Each extension class would have hooks for test environment setup and teardown, before/after each test case and individual test.

At the moment I find most third party apps are very bad at making it easy to use them in a suitable manner for tests - I hope by introducing an official API and making it easy for users they will consider more providing utilities for testing.

I'd love to find an elegant way for these extensions to provide custom assertion methods as well, for example self.assertMessageSent('you failed', level=messages.ERROR), but this would require something more magical involving getattrs, deliberate monkeypatching on of methods or something equally ugly.

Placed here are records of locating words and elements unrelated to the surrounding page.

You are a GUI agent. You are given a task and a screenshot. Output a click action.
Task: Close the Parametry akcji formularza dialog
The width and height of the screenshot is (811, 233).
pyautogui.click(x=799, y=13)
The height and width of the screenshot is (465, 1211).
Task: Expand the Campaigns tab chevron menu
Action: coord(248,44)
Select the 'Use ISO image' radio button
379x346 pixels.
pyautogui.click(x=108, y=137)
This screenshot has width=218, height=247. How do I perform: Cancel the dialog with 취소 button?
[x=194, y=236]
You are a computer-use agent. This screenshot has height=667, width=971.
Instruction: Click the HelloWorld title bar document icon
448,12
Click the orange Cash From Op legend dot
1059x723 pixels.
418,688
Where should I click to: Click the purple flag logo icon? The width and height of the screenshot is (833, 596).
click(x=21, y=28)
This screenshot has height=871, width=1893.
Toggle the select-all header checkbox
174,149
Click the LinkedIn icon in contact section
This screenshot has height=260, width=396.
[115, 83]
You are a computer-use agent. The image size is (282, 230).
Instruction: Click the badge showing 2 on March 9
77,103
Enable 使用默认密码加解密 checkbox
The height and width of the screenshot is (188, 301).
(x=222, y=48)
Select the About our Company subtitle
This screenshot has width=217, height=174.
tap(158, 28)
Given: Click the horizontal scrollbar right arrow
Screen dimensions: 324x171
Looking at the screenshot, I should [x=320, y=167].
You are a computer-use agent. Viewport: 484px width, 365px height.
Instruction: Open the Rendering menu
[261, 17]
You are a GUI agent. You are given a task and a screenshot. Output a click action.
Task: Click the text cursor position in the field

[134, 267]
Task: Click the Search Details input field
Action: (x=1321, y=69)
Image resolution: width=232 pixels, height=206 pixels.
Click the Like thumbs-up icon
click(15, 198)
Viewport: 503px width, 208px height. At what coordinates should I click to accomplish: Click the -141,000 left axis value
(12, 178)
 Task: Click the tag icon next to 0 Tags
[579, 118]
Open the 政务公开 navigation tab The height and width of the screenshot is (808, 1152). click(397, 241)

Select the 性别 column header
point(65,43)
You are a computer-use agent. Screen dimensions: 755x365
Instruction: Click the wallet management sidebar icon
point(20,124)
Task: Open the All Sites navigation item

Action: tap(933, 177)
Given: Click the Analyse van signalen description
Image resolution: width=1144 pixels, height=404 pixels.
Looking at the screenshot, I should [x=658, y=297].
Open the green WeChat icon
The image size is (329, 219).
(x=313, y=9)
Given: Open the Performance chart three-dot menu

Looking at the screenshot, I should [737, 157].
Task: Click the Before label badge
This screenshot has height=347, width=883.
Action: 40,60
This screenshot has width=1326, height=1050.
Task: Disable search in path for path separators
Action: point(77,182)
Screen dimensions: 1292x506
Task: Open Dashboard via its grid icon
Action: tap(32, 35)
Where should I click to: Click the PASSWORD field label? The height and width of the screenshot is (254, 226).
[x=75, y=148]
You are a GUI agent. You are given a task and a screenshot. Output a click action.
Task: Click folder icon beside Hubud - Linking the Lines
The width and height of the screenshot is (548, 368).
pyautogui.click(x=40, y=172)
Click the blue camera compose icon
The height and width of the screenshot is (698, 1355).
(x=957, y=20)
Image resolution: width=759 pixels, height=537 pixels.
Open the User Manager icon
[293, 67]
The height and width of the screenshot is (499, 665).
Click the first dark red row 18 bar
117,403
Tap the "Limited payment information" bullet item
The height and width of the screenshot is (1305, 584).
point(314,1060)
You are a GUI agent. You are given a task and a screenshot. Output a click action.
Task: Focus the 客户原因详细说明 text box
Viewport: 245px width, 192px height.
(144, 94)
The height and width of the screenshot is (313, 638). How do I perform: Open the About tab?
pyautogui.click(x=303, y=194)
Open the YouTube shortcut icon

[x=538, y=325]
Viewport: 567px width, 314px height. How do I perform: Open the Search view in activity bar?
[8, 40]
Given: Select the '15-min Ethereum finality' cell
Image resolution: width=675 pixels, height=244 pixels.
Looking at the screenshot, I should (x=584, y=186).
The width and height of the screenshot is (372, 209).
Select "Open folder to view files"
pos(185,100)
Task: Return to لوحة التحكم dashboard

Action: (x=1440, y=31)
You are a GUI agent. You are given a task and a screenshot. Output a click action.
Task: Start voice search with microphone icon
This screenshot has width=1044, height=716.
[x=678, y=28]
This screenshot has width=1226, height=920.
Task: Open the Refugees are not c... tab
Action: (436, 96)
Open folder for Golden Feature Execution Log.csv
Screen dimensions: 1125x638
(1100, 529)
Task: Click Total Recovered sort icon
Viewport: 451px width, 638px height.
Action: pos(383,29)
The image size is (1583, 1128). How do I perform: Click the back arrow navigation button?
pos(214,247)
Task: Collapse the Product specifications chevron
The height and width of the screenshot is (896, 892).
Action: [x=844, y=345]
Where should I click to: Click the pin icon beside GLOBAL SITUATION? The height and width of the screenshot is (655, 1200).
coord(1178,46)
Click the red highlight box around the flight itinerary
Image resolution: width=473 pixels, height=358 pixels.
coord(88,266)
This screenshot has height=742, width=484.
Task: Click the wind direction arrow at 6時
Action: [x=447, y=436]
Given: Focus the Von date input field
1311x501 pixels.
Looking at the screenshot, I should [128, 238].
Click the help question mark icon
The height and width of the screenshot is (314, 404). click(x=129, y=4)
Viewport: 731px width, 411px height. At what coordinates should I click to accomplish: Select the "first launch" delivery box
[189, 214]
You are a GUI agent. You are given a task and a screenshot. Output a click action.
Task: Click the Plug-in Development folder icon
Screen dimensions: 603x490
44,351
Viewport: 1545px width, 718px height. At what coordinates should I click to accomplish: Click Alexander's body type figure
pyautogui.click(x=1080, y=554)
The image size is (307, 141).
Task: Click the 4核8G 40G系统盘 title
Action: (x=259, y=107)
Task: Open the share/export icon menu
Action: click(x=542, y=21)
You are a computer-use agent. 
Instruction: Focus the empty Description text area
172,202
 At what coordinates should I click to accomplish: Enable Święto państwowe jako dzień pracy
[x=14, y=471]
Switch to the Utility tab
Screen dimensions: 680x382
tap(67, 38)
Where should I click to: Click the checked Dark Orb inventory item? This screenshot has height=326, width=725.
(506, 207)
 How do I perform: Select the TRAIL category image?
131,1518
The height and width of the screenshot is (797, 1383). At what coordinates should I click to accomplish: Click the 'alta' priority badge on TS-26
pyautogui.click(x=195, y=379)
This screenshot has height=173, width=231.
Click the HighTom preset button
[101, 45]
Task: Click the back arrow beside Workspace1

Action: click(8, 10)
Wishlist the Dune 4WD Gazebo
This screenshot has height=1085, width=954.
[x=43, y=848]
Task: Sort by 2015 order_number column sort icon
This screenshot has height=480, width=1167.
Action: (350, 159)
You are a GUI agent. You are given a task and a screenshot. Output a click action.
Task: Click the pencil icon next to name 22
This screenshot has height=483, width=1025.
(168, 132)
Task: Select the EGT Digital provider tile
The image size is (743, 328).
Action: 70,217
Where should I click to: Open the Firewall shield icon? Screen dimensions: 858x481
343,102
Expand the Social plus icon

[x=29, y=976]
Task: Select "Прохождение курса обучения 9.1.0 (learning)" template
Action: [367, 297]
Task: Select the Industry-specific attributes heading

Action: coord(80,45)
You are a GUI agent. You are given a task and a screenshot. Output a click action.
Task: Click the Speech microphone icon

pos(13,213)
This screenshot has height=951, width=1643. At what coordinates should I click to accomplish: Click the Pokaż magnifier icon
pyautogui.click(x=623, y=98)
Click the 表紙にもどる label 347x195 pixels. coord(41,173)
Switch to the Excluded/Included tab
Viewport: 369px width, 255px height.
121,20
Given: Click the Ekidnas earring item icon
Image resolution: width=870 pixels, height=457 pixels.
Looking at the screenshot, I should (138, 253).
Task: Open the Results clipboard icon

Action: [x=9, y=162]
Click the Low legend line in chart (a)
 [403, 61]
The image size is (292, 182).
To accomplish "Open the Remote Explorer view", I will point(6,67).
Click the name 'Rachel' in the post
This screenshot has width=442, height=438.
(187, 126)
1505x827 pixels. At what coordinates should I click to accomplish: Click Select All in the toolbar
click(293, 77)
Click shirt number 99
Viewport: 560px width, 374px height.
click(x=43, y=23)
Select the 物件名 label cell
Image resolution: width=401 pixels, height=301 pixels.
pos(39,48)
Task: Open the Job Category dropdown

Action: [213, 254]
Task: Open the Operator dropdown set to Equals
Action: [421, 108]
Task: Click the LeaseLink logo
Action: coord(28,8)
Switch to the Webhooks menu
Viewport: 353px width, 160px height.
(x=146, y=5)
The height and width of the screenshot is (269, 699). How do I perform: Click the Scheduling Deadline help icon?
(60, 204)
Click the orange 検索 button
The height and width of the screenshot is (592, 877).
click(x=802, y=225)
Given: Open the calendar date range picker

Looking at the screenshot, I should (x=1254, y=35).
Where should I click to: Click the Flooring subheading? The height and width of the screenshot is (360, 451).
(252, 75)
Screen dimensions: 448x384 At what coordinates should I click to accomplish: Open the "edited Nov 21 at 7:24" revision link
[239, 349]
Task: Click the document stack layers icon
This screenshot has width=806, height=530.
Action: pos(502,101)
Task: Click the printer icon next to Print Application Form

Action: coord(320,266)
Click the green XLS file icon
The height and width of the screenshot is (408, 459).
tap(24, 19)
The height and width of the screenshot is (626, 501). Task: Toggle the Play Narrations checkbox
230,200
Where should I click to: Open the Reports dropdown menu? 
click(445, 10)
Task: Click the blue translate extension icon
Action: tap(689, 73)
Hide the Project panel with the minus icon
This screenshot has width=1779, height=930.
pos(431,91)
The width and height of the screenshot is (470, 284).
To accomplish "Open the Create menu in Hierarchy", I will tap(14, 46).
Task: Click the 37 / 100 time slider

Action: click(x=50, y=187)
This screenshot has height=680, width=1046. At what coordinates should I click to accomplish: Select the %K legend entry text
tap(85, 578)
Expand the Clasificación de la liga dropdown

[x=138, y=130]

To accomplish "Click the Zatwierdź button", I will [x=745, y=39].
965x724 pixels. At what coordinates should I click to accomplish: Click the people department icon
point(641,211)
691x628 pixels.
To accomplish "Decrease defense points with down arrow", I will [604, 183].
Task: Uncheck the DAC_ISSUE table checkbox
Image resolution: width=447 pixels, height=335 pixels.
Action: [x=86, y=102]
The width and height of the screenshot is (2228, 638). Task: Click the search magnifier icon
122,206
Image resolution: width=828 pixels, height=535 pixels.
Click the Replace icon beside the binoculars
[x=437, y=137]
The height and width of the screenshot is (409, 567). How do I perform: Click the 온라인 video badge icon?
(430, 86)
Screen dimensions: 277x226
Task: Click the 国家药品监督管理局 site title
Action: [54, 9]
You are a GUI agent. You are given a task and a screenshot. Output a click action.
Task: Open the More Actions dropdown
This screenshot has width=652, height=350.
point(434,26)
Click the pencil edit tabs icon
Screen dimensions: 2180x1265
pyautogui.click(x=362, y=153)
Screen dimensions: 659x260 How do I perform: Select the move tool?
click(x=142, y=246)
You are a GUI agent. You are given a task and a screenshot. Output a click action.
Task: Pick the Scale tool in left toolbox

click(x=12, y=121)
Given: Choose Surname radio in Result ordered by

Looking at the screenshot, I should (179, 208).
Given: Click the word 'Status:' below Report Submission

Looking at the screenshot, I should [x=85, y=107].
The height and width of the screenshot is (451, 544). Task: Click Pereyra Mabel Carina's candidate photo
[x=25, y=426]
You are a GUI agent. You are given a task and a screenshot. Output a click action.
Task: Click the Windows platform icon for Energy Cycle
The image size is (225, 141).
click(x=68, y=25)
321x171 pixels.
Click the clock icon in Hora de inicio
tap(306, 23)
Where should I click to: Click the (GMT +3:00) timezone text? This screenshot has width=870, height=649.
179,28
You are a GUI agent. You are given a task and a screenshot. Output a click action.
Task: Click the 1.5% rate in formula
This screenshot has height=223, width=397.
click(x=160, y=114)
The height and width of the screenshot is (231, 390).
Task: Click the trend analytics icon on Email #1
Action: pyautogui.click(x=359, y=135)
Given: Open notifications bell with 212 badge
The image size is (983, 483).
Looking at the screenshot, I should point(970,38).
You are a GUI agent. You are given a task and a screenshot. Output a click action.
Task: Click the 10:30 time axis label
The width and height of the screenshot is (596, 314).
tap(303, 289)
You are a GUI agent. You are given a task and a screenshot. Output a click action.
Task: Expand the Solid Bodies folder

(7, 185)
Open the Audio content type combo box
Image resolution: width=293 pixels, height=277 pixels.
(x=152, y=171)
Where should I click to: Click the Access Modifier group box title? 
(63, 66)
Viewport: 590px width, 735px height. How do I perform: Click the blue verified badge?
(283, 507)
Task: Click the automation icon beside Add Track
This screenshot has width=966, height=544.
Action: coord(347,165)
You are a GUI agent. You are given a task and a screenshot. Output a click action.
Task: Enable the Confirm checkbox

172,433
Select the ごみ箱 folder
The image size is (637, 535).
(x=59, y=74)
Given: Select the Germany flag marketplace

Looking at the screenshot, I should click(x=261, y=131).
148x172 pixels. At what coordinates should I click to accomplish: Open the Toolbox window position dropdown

At this point it does start looking a lot like stuff pytest has done better. Personally I've not had the chance to use it a huge amount yet, but it does look good. I think that pytest is now big enough and established enough that we could consider adding a django.test.pytest module with utilities along the lines of those in pytest-django.

Mind you, if we are talking about magical code in test utilities, pytest takes it to a whole new level ;)

comment:5 by Carl Meyer, 10 years ago

I like the "test extensions" idea much better than automatically-run hooks on AppConfig. It's still a bit of an "NIH" partial re-implementation of pytest fixtures, but at least it is fully explicit (and these extension classes could be structured in such a way that they could be easily reused as a pytest fixture, which would be awesome). I wouldn't even mind if said "test extensions" were configured via their own setting rather than as an attribute of a custom TestRunner, to make them easier to use (I'm not allergic to new settings).

Re the idea of django.test.pytest, I think there's some merit to the idea but it's getting OT for this ticket, so we can discuss it elsewhere :-)

And it's not "magic" per se that concerns me here - it's implicitly and automatically monkeypatching things only when under test. It's important that developers be aware of how their system under test differs from their system not under test, which is why I don't think such changes should be made automatically, in most cases.

comment:6 by Alasdair Nicol, 10 years ago

Cc: alasdair@… added

comment:7 by Tim Graham, 10 years ago

Triage Stage: UnreviewedAccepted

comment:9 by Tim Graham, 9 years ago

Component: contrib.messagesTesting framework
Has patch: set
Needs documentation: set
Patch needs improvement: set
Summary: Introduce something similar to mail.outbox for messagesAdd "test extensions" (e.g. something similar to mail.outbox for messages)

comment:10 by Mariusz Felisiak, 10 months ago

Resolution: duplicate
Status: newclosed

Duplicate of #34730, fixed by adding assertMessages().